From https://en.wikipedia.org/wiki/Isaac_Newton%27s_occult_studies |
It’s funny how things work out sometimes.
Take Isaac Newton. One of the seminal figures of Science and the Age of Reason, and few people today know that he was really, at heart, an alchemist. And why not? Alchemy was the hot thing back in the 1690's, as popular to the nerds of the day as IT is to us today.
Alchemy was really all about affecting the world around you, and to learn to be an alchemist you had to learn what made the world tick, often by trial and error (which we now call the “empirical method”). It was this sort of “experimentation” that ultimately led to the abandonment of "alchemy" and the adoption of the true scientific method – recognizing that simple trial and error was madness, the nascent members of the scientific elite decided to systematize their approach – in short, to formulate a hypothesis, test the hypothesis, and if it didn’t work out quite right the first time, change one variable at a time and repeat. Science.

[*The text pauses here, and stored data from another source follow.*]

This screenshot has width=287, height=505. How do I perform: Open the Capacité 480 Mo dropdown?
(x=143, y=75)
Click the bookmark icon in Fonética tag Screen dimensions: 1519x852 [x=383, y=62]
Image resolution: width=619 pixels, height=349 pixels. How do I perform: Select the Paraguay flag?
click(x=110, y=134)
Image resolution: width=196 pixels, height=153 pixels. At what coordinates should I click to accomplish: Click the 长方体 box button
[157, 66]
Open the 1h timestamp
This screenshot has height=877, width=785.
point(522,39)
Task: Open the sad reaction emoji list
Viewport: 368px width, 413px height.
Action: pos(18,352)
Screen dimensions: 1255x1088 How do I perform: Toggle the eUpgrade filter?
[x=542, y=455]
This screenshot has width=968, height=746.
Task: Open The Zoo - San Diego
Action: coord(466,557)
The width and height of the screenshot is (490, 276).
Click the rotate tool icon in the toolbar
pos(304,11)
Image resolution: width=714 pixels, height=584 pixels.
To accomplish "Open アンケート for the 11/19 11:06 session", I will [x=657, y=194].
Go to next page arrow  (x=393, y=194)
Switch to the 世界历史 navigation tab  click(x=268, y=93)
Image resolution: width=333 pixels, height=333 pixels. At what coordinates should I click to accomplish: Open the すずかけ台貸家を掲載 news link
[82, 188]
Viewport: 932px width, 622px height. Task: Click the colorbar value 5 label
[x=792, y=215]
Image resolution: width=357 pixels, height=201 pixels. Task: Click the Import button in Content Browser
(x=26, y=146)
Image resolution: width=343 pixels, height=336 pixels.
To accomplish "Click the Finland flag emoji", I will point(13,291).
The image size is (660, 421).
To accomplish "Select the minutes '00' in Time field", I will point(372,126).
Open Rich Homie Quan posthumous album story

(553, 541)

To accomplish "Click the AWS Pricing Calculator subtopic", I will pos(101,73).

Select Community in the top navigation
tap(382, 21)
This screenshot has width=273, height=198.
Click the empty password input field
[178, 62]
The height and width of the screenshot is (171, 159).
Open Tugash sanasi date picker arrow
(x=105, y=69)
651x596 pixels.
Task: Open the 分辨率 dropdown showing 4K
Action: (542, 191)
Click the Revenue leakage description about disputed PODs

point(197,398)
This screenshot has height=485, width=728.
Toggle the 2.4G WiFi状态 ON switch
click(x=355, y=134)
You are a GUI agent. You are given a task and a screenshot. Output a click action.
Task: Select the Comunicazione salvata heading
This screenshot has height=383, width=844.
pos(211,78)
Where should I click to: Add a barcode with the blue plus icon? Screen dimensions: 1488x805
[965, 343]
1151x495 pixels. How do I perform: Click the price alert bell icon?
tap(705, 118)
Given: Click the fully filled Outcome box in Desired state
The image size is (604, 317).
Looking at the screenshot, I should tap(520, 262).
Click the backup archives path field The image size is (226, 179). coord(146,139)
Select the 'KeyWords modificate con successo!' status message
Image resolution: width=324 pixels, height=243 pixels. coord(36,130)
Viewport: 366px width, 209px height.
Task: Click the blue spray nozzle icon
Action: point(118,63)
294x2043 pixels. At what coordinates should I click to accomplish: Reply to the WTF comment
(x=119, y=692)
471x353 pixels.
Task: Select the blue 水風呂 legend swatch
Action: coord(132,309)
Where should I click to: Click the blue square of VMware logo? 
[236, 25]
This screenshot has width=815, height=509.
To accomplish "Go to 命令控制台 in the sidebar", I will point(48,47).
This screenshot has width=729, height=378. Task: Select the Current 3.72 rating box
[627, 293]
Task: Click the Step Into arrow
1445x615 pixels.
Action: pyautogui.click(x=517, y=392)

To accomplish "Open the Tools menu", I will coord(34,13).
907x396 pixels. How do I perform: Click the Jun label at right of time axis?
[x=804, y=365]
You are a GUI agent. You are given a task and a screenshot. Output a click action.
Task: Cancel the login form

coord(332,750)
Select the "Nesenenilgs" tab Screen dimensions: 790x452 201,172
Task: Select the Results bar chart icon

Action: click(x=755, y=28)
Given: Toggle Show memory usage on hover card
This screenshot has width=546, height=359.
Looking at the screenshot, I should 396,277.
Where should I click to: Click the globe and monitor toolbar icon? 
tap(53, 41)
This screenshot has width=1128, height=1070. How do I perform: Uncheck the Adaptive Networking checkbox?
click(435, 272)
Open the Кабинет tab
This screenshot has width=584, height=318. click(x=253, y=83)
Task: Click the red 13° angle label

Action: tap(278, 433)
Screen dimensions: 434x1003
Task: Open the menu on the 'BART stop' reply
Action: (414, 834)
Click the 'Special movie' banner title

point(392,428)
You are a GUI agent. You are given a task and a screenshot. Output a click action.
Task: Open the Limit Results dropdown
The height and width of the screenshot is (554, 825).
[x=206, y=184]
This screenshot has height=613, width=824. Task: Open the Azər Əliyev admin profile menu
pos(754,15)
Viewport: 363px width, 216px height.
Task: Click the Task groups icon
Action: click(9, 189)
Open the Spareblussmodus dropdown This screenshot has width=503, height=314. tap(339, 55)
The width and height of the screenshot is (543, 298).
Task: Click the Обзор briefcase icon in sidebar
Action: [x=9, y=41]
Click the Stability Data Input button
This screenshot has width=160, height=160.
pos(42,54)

That approach works well enough to be applied to everything, and led to the industrial revolution – which continues today, with advancements happening at an ever increasing rate. So much so, that many so-called “futurists” and visionaries are predicting a “technological singularity”, a point at which things become, well, fuzzy. We won't be able to predict the "next big thing" because the advancements will simply be coming at us too quickly. And most of the real adherents to the idea of the technological singularity (cross-reference Vernor Vinge if you like, lots of great Sci-Fi there) expect that we'll finally (finally!) have real AI (artificial intelligence), and once *that* happens, the machines will take over, at least in terms of advancing science and technology. We'll be left behind, simply the vehicle which was required to lead to the "true" pinnacle of life on earth.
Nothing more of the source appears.